The largest study on AC efficacy was published in 2015 and had not been included in the previous meta-analysis [19]. This study enrolled only 284 patients instead of the planned 660, and it did not show a significant improvement in overall survival with AC after RC. Also, an update on the prior meta-analysis including new data was presented in this publication, and the results suggested a benefit of adjuvant treatment in overall survival (HR 0.77; 95% CI 0.65–0.91; p = 0.002), however with significant heterogeneity between individual trials [19].

One of the main drawbacks of AC is poor chemotherapy tolerance in patients after major surgery with a large number of early and late complications [20]. In some randomized controlled trials included in the meta-analysis by Leow et al., only 52–74% of patients assigned to the AC group received the planned treatment [18]. In the landmark EORTC 30994 trial, 9% of patients in the immediate treatment group did not start chemotherapy and 20% did not receive all four cycles of AC [19]. This provided a rationale for a shortened treatment course in our study.
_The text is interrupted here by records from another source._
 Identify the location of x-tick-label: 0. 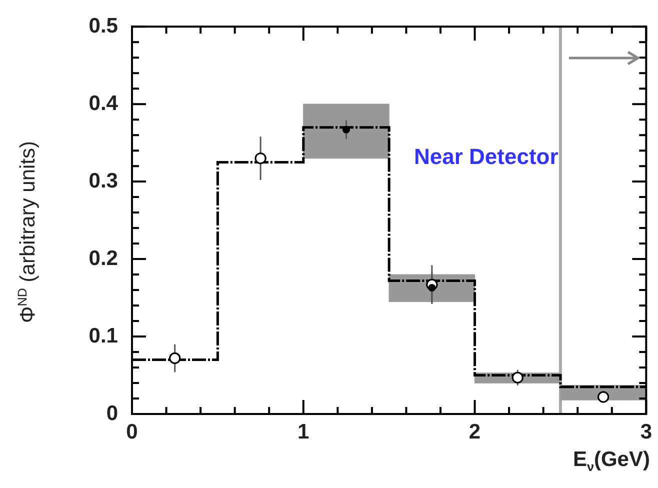
(132, 432).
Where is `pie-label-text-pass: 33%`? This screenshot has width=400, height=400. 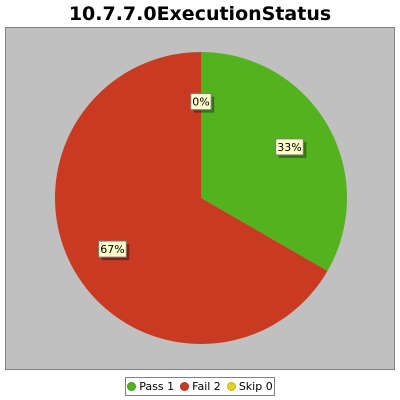 pie-label-text-pass: 33% is located at coordinates (289, 148).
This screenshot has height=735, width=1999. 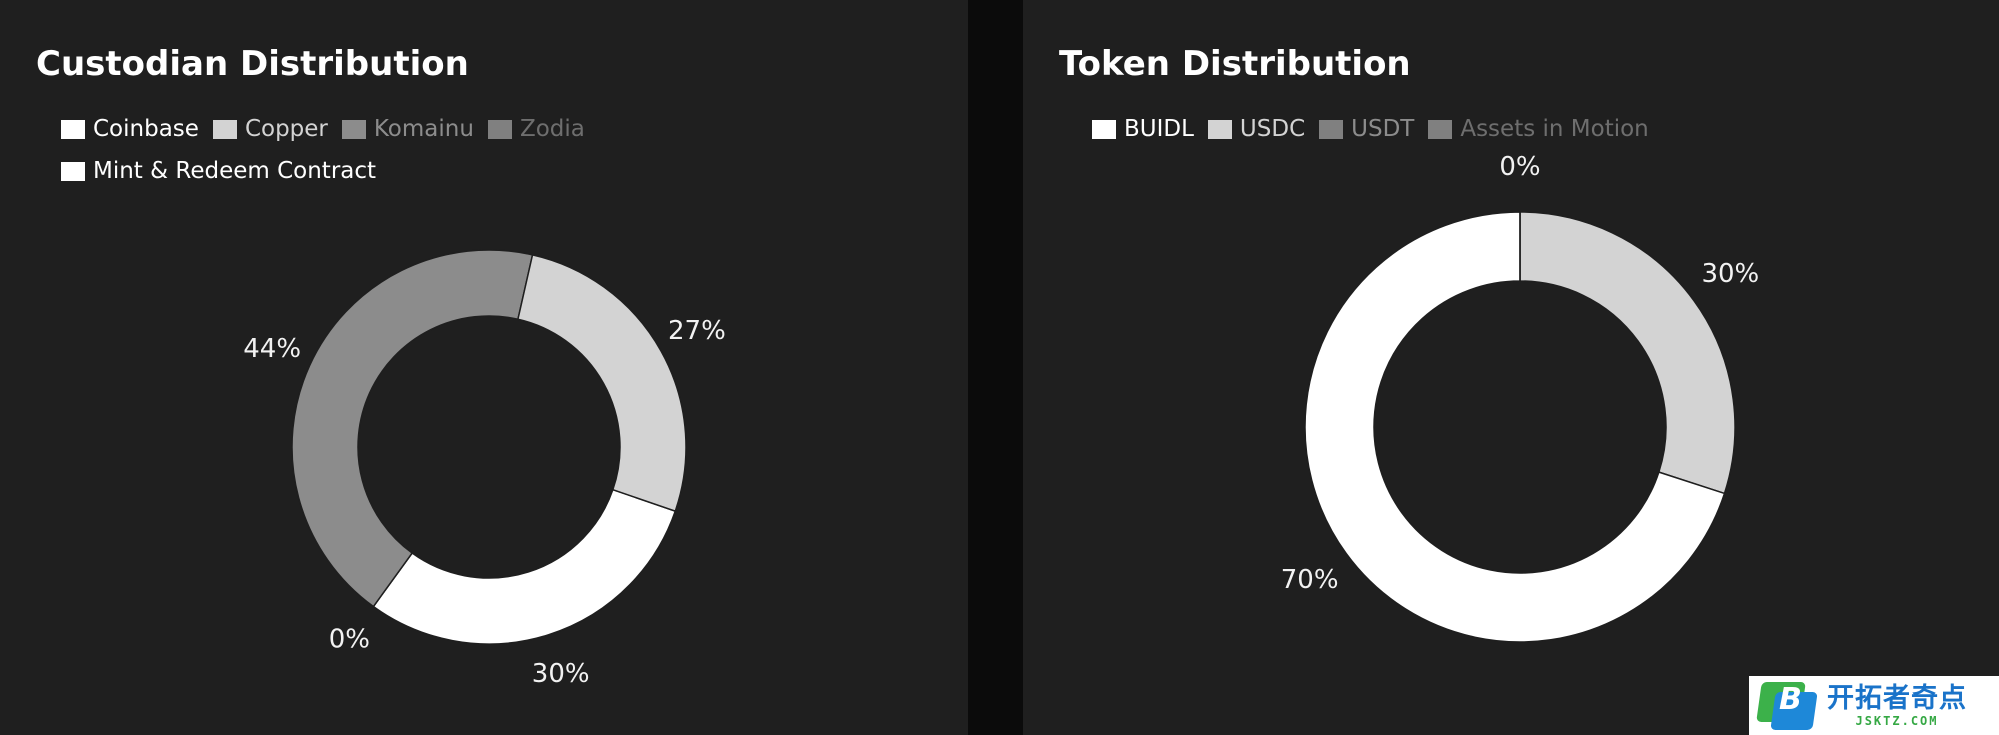 What do you see at coordinates (350, 640) in the screenshot?
I see `data-label-mint-redeem-contract: 0%` at bounding box center [350, 640].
Chemotherapy with only two cycles could potentially decrease the total burden of the treatment, alleviate the adverse effects of AC and increase tolerance and acceptance of such therapy. Unfortunately, our study did not confirm these assumptions. Despite a shortened treatment course, only 53% of patients randomized to the AC arm received treatment according to the protocol, 19% did not start chemotherapy, and 28% received one cycle of AC or had dose modification. The most common reasons for not following the planned regimen were complications after the previous treatment and lack of compliance.
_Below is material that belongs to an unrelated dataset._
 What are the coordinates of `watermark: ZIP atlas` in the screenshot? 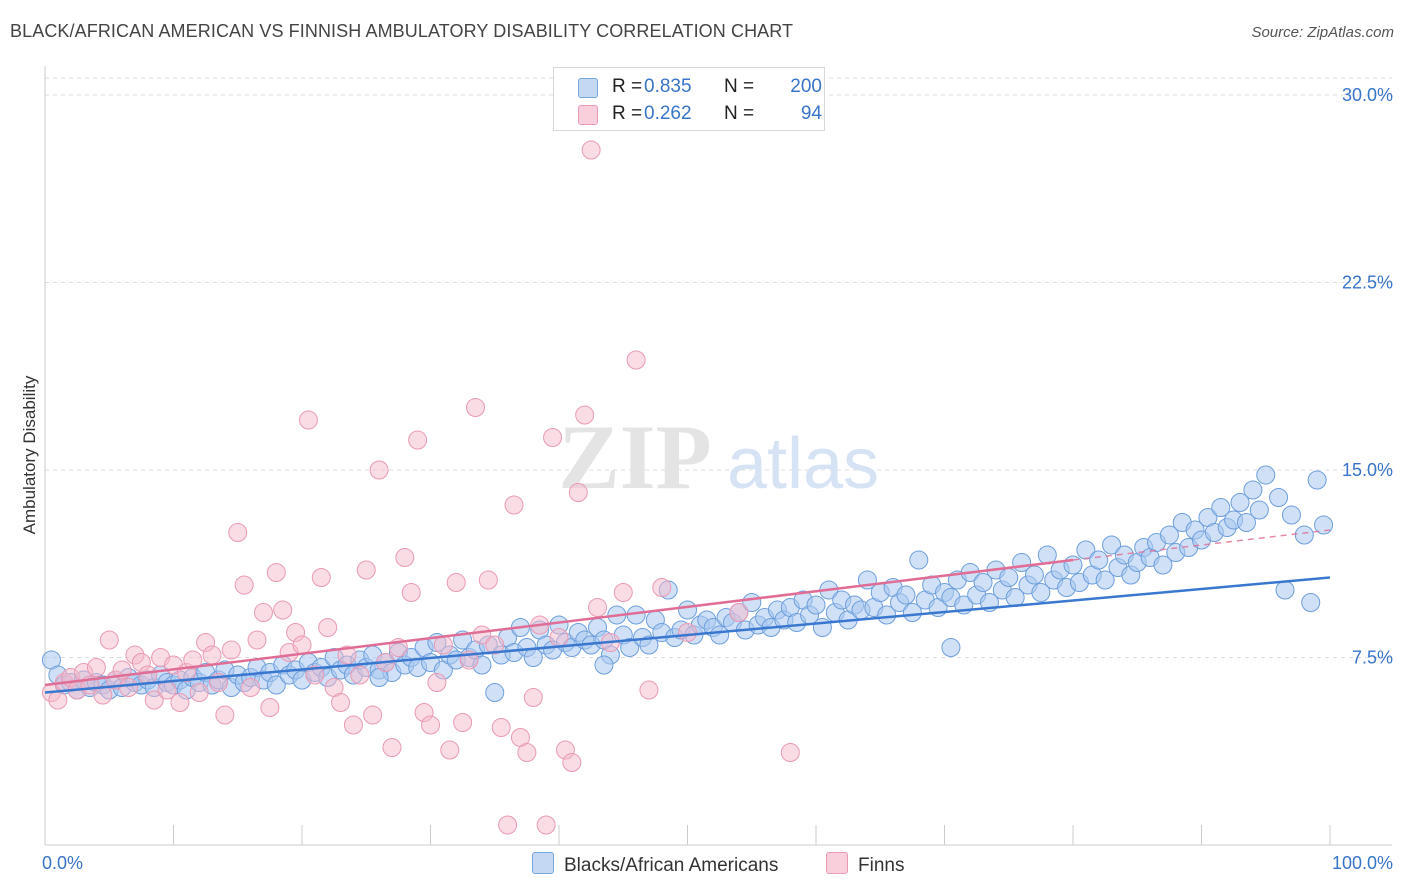 It's located at (718, 457).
Given the low treatment intensity in the experimental arm, our study had very few chances to demonstrate the efficacy of the planned AC, and the study results are quite predictable and explainable. However, from our point of view, there are some important lessons to be taken from our study. It has been shown that the strategy of primary RC followed by AC is impractical as such treatment is most likely not to be received. The administration of neoadjuvant chemotherapy is significantly more reasonable, which is also confirmed by other authors. For instance, in the study by Millikan et al. comparing the efficacy of 2 cycles of neoadjuvant MVAC chemotherapy, followed by RC plus 3 more cycles of adjuvant MVAC, or RC with 5 cycles of AC, 97% of patients in the neoadjuvant group received at least 2 cycles of chemotherapy comparing to only 77% in the adjuvant group which received at least 2 cycles [9].

CONCLUSIONS

AC with two cycles of gemcitabine and cisplatin in patients with urothelial bladder cancer at a high risk of progression after RC does not improve overall, cancer-specific, and disease-free survival. Only 28 (53%) of the 53 patients randomized to AC received the entire planned treatment. The study was underpowered to detect the clinically meaningful benefits of AC.

CONFLICTS OF INTEREST

The authors declare no conflicts of interest.